Hauled some junk today...$240 a ton for prepared stuff and $200 for scrap and old tin. Made a nice dent in the stuff laying around. What are you guys getting in your neck of woods.


----------



## mlappin (Jun 25, 2009)

Hauled some old fencewire, fence posts and loose tin in, got $220/ton. Price of scrap is almost double the price of hay up here.


----------



## Toyes Hill Angus (Dec 21, 2010)

I cleaned up around my inlaws place today and COMPLETELY filled a 20 yard rolloff box. All garbage, all from inside the house. They dropped another one off when they picked that one up a 4:00 this after noon. This is going to cost me a mint.
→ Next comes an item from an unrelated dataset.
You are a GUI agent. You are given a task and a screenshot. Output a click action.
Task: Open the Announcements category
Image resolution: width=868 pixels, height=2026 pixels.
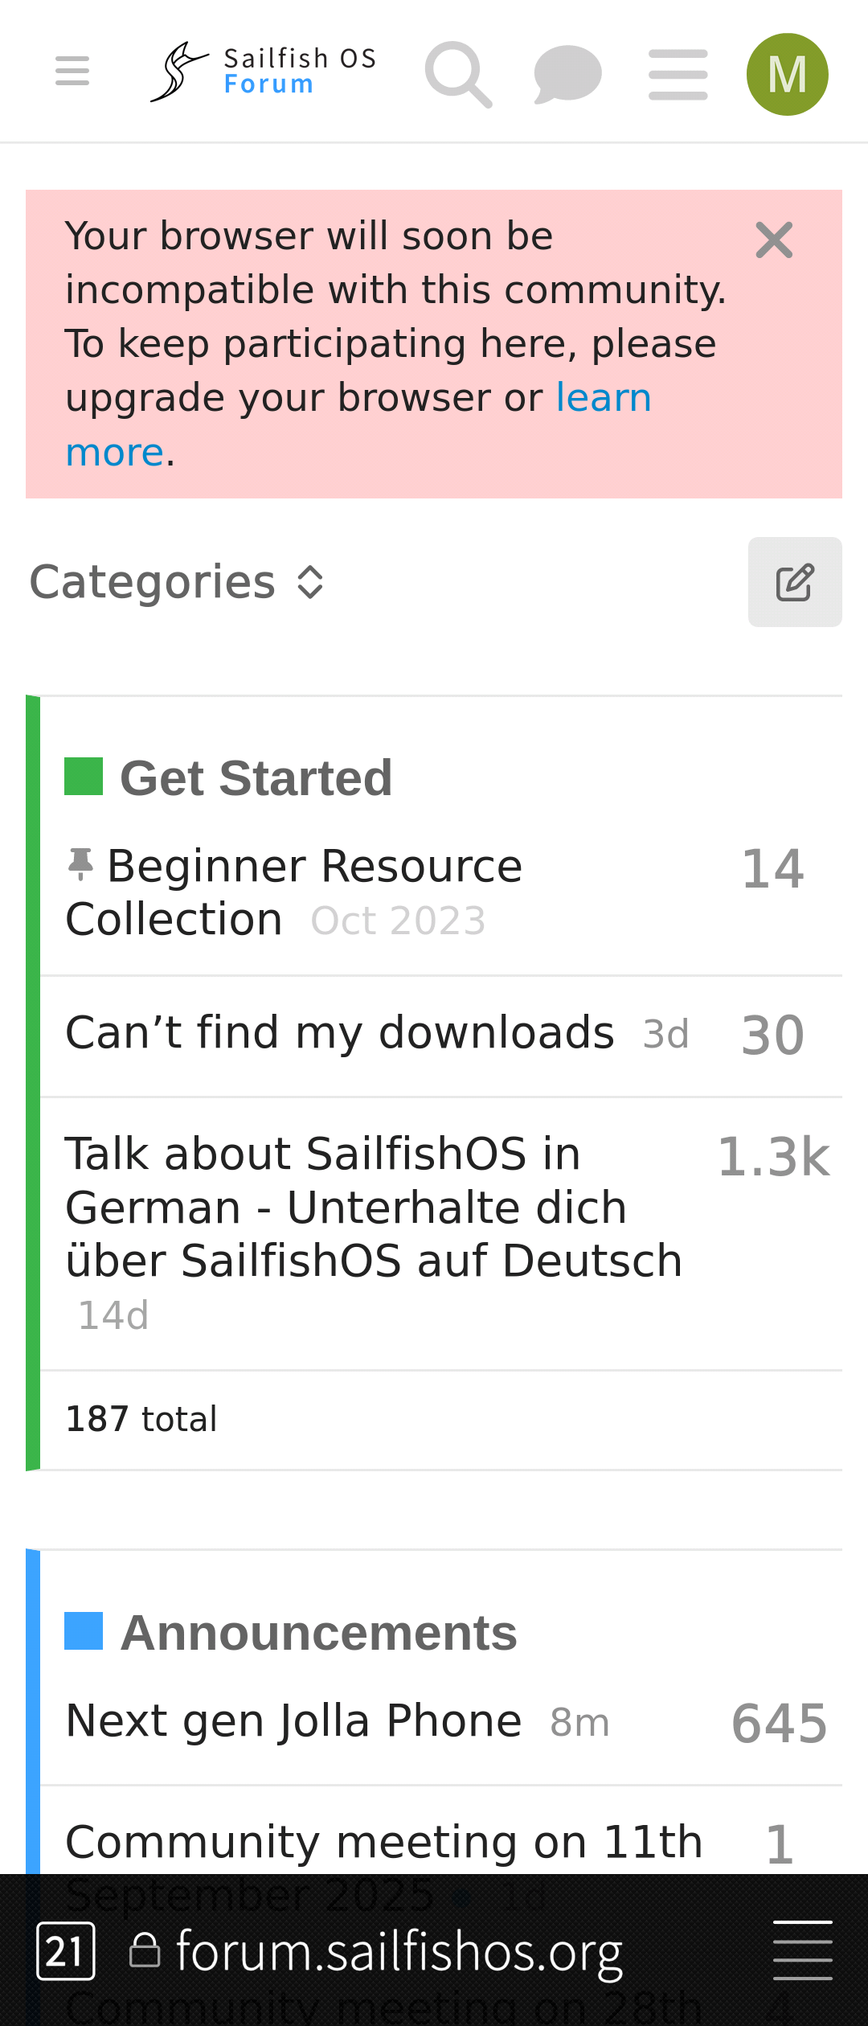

Five years ago I filled 6 of these same boxes with scrap iron and steel laying around and only broke even, I wish I had done the garbage first then steel now!!!
Have you ever seen those TV shows on hoarders, it's even worse when it happens inside a house that you own and you can't kick the tennants out.


----------



## mlappin (Jun 25, 2009)

Toyes Hill Angus said:


> Have you ever seen those TV shows on hoarders, it's even worse when it happens inside a house that you own and you can't kick the tennants out.


Yah, my wife is the opposite end of the spectrum, if you literally don't nail it down, she'll throw it out. Which is fine, till she decides to 'clean' my desk while I'm out in the shop or field.


----------



## swmnhay (Jun 13, 2008)

mlappin said:


> Yah, my wife is the opposite end of the spectrum, if you literally don't nail it down, she'll throw it out. Which is fine, till she decides to 'clean' my desk while I'm out in the shop or field.


Yea Karen is same way.I save everything and she throws everything.I think it is a woman thing.LOL

Guy told me he got $260 a ton for prepared last week.Thats at bigger place 100 miles away from me.Not sure what the local crooks are paying.


----------



## NDVA HAYMAN (Nov 24, 2009)

$225 a ton around here. I see a lot of old farm machinery and construction equipment headed to the scrapper.


----------



## downtownjr (Apr 8, 2008)

My friend took a load early this week and the scrappers had gotten an old Farmall Regular dropped off. They paid the scrap price and the story is they had it running by the evening. We have cleaned up a lot...have a place over behind the bin where we store it until the price gets up as we clean...pays off. Also burning a lot of brush and old tumbling down out buildings that are finally going...old hog sheds that have not been used in 20 years. Heck of bonfire coming. Place is looking darn fine...next step, paint the old pole barns.


----------



## NDVA HAYMAN (Nov 24, 2009)

Jim, Sounds like you have everyting going your way. It's a great feeling. Mike


----------